I so want to leave, but this story
cannot unfold without a witness
.
This story needs a witness
.

Why me?
I rub my paws, one over the other.

The dead cherished myths while alive and the people gave the stories weight at one time, but now so much has changed that I
am not sure of anything
.
I shift from one foot to the other and then
focus on the storm. In a perverse and fearful way, I like the looking; but I am not so crazy about this business of shaking with fear that the unfolding story inspires in me. I have some doubt about the
intelligence and safety of staying behind to witness, but some piece
of me believes that doubt is somehow the best part of being alive;
I love the suspiciousness of doubt and all the angles for retelling
stories that this doubt spawns.

This story deserves to be told; all stories do. Even the waves of the sea tell a story that deserves to be read. The stories that really
need to be told are those that shake the very soul of you.

I prepare to be shaken.

This happened even if it didn't.

THE SCENE MAKES NO
sense to Celia. In between watching, she fixes herself tea and eventually decides it all happened far away and has nothing to do with her. She lights a candle and settles into
an easy chair at the head of her kitchen table and gets ready to sort her mail. She had put the easy chair there to encourage her to deal with the mundane business of sorting the mail, and although this has made her weird in the eyes of her family she leaves it there. The mail should get her mind off the ocean.

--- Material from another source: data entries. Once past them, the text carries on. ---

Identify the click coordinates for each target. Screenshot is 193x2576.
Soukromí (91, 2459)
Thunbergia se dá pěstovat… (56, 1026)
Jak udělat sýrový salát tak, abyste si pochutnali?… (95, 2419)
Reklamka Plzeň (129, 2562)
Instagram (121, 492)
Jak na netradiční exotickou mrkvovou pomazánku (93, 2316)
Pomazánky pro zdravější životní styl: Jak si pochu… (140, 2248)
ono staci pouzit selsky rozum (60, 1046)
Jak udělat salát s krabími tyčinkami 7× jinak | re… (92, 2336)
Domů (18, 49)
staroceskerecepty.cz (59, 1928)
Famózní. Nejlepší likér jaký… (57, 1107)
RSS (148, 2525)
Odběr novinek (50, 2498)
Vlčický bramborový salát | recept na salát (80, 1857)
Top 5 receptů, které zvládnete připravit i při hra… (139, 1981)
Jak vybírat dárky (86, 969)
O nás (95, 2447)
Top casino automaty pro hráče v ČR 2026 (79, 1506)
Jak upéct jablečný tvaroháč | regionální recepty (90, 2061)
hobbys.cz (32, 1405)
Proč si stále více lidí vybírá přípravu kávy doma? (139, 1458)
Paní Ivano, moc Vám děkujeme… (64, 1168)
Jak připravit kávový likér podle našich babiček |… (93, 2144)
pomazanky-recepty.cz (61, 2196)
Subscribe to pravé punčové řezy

The stack of letters squats stoutly on the table, ready for inspection. She collects mail from Friday to Wednesday, but answers it on Thursday night. Although it is one a.m. she begins to sort the letters in two stacks, junk mail and bills. This is her Thursday ritual. She has taken to retiring not long after supper, fatigued by the business of living in an empty house. Tonight she resisted by watching several hours of television. It has been difficult to carry on the mundane tasks of living since her son died, in fact she can only endure the mundane in her life if she engages it as a ritual. The business
of bill paying is one of her favourite rituals; it makes her feel so grown-up. She also likes the junk mail, brightly coloured and full of promising ads.

The thing about being a shape-shifter is I can alter my presence from one place to the next. One moment I am in Nuu'chalnulth
territory, the next in Sto:lo territory.

By the flicker of candlelight Celia sorts her mail, bills on her left, junk mail on her right. In the eerie glow of candlelight she wrestles with a vague memory. The memory seeks to interrupt her ritual. She shrugs twice to shake off its persistence, but the memory is bent on coming. Se'ealth's words invade and the business of opening bills and writing cheques recedes. “The white man should understand that there is another way of seeing.”
This is not my memory
, Celia thinks
.
Tiny beads of sweat form across her forehead. She does not want to lose her mind just now. The candle flickers in the direction of the window; a draft spills wisps of fresh air into the room, drawing the candleflame toward it instead of away.
How odd
. She shifts her weight.
Damn
. For some crazy reason her weight bothers her and a strange fatigue sweeps through her. She sighs just as Se'ealth's longhouse collapses and a little mink leaps away from the house front, barely escaping. Celia is jolted upright. She wonders what some old dead Suquamish chief has to do with her — logging, she supposes, but what is with the mink? She lets the question go.